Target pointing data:

+ + + + +

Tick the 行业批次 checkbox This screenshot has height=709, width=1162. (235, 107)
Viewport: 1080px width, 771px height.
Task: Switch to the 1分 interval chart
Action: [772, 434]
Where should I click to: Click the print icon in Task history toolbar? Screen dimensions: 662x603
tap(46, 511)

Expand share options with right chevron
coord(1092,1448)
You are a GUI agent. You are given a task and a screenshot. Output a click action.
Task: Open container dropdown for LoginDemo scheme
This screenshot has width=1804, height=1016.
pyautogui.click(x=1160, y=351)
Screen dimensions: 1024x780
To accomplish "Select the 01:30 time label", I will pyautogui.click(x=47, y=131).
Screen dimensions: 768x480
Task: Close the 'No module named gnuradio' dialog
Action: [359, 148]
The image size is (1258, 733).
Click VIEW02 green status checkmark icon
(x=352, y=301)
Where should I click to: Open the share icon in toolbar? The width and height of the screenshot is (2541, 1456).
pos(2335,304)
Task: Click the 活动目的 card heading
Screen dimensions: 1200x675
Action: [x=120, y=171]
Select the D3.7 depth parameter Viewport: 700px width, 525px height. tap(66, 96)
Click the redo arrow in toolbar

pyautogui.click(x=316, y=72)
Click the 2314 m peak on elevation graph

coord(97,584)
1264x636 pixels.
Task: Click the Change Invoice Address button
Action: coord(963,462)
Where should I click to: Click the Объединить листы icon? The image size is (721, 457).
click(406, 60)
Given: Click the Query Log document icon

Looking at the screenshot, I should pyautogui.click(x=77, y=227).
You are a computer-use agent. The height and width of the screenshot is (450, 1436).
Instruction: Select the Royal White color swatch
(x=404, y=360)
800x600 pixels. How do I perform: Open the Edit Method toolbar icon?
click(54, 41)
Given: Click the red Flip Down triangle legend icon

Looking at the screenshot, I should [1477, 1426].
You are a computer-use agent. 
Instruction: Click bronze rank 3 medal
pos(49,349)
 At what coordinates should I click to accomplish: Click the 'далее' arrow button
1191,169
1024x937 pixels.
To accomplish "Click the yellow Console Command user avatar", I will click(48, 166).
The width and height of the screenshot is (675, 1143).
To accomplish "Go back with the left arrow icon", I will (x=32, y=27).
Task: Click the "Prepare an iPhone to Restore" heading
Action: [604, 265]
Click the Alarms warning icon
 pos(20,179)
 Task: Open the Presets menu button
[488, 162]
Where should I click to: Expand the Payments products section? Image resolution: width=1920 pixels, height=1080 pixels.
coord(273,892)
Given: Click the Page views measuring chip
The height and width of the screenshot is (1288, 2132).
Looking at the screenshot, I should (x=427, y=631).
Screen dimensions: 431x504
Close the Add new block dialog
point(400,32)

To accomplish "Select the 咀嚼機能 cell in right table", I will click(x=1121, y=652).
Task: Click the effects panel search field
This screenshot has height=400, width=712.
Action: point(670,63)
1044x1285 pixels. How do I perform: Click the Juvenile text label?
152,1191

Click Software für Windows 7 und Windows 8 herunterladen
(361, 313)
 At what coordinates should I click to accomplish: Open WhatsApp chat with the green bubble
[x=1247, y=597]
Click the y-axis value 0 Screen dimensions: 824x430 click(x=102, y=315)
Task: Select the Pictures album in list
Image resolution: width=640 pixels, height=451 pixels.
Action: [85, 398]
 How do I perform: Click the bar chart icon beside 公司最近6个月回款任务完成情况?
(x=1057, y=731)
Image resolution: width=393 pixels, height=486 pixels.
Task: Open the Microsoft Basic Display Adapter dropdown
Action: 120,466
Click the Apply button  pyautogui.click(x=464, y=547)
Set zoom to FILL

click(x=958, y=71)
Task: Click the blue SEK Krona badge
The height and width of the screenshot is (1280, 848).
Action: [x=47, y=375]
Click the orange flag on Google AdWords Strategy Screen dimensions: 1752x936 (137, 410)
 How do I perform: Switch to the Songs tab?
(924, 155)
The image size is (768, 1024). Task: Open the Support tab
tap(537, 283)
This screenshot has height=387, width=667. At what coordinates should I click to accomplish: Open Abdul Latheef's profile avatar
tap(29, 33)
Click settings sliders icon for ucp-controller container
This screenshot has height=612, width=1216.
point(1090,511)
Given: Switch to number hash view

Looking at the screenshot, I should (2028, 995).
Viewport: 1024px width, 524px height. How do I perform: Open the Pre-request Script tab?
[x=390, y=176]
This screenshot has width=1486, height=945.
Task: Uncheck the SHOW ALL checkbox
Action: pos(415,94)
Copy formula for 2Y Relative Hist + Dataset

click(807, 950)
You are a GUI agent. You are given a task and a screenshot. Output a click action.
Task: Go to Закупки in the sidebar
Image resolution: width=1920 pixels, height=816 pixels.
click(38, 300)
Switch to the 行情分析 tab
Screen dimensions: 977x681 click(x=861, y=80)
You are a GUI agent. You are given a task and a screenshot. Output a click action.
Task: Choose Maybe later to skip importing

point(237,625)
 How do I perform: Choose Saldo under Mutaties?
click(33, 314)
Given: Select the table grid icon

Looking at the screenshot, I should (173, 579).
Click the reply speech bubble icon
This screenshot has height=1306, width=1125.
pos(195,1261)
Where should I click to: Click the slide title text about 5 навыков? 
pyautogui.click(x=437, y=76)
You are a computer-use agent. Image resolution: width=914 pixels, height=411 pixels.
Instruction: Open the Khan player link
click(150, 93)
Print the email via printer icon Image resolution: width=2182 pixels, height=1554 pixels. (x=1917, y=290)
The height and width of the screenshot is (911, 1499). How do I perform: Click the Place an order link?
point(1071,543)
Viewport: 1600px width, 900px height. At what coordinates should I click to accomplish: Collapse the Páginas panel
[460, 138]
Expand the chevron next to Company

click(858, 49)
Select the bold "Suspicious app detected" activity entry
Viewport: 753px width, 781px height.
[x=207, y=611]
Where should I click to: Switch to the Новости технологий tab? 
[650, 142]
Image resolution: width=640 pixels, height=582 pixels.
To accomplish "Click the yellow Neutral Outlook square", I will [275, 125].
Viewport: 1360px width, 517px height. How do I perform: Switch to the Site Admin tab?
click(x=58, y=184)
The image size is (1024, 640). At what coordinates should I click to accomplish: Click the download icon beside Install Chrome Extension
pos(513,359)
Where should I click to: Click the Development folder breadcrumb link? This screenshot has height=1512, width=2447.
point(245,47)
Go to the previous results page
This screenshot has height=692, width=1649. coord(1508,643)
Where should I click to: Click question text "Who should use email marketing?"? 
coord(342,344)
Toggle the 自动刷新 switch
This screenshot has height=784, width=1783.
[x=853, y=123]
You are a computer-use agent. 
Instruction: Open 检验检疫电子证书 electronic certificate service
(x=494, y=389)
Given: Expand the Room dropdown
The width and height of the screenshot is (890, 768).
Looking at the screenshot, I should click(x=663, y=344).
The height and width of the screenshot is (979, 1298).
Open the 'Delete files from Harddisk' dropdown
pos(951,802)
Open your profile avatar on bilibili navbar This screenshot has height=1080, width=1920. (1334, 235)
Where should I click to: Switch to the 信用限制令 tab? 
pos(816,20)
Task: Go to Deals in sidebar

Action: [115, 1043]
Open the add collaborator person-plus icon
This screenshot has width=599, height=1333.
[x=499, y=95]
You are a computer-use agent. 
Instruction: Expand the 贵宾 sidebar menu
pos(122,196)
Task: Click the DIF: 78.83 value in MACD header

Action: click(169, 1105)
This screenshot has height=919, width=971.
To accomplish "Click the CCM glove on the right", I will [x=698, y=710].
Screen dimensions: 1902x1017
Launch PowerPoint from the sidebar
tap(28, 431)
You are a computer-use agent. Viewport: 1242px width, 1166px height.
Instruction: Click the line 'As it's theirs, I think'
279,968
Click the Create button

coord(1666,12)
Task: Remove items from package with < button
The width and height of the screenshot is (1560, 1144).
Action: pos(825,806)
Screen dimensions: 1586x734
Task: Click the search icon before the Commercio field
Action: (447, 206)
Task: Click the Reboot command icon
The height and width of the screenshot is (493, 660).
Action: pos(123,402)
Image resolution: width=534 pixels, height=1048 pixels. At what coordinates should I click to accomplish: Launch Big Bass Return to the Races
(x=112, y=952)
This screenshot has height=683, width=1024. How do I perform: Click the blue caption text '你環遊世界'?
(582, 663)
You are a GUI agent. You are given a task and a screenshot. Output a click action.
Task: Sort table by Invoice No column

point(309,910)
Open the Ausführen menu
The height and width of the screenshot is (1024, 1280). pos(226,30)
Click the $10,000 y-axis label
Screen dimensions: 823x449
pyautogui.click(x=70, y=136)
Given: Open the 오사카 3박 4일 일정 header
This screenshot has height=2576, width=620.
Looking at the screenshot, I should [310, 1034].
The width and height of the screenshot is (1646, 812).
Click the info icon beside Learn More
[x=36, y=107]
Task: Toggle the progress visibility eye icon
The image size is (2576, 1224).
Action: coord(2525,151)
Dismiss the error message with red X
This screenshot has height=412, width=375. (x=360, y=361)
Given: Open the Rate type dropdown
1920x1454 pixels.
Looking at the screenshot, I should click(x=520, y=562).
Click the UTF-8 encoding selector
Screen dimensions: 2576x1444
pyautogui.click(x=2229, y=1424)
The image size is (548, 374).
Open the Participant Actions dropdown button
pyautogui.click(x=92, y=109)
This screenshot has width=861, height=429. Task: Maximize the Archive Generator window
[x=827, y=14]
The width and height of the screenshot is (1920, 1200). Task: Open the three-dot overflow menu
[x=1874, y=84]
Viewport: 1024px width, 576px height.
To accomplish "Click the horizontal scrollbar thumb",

+ + + + +

- [Given instruction] Present the lines from the start of the records through the line containing "coord(1092,1448)" as a numbered list, omitting blank lines.

- [Result below]
1. Tick the 行业批次 checkbox This screenshot has height=709, width=1162. (235, 107)
2. Viewport: 1080px width, 771px height.
3. Task: Switch to the 1分 interval chart
4. Action: [772, 434]
5. Where should I click to: Click the print icon in Task history toolbar? Screen dimensions: 662x603
6. tap(46, 511)
7. Expand share options with right chevron
8. coord(1092,1448)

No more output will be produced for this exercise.